Statement
“I paint multi-layered landscapes that challenge traditional pictorial space and demonstrate alternatives to linear time. My process simulates disruptions that cover, excavate, and fragment the environment. I begin with a fully rendered image referencing Hudson River School paintings, Impressionism, Kentucky wilderness, and documentation of climate events. The paintings then undergo a succession of added layers. Between each step, I adhere a temporary veneer, like vinyl or masking tape, which preserves early iterations that will be revealed alongside their later completed counterparts. Once cured, the process repeats indefinitely. As they progress, recognizable images yield to the addition and removal of material from the surface, a temporal topography. They become broken and chaotic, weaving what once was and what is into an illegible network of connected concurrences. Instead of depicting vast expanses that have appeared throughout American landscape traditions, the picture plane frames passages of time as it "forgets" the concealed and "remembers" the exposed. This practice situates itself along a suspension between binaries, linking past and present, representation and abstraction, accumulation and loss. Occupying a nonlinear time-space that merges dichotomies, my work at once mimics human gestures of the climate crisis and represents the possibility for recovery.”
Bio
Kentucky-based artist Sara Olshansky graduated from the University of Louisville in 2014 with a BFA in 2D Studios, a BA in Art History, and a minor in Spanish Language. Olshansky studied contemporary art practices at La Universitat Autònoma de Barcelona and participated in residency programs at Berea College and the Ant Project in Mexico City. Olshansky has been awarded the 2024 Fischer Prize, several Great Meadows travel grants, as well as scholarships and grants from her alma mater.

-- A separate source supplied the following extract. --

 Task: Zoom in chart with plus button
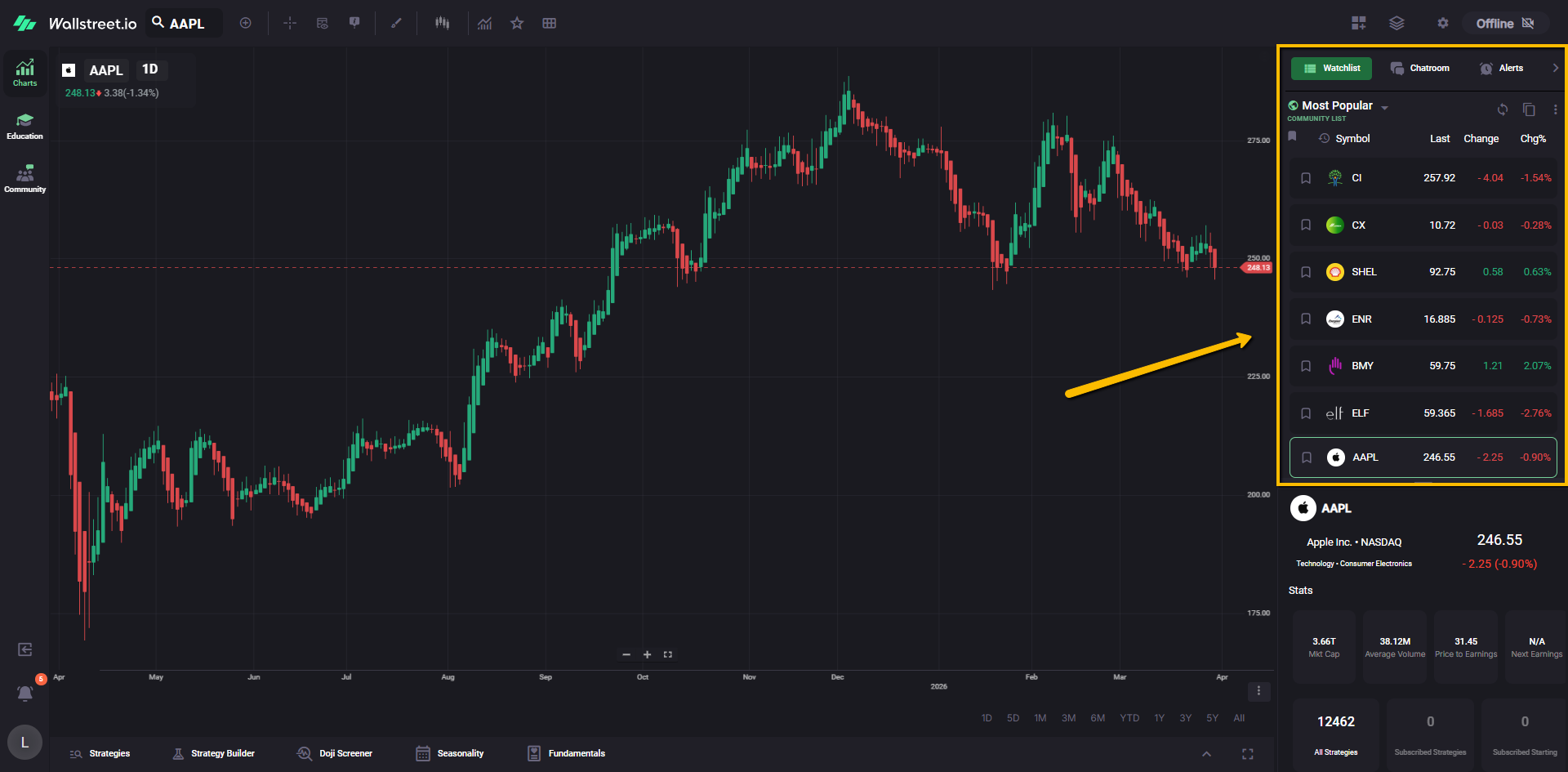[647, 654]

Her work is represented in public collections, such as Berea College and 21c Museum, and she has exhibited at KMAC Museum, University of Kentucky, Quonset Hut, and Quappi Projects. In addition to her studio practice, Olshansky gardens and focuses on reintroducing native species in urban areas, implementing small-scale food growth for households, and removing aggressive invasive plants without herbicides. She considers her work as a gardener an extension of her studio practice, as she reflects on human acts of layering, obfuscation, and recovery in the context of Kentucky’s ecology.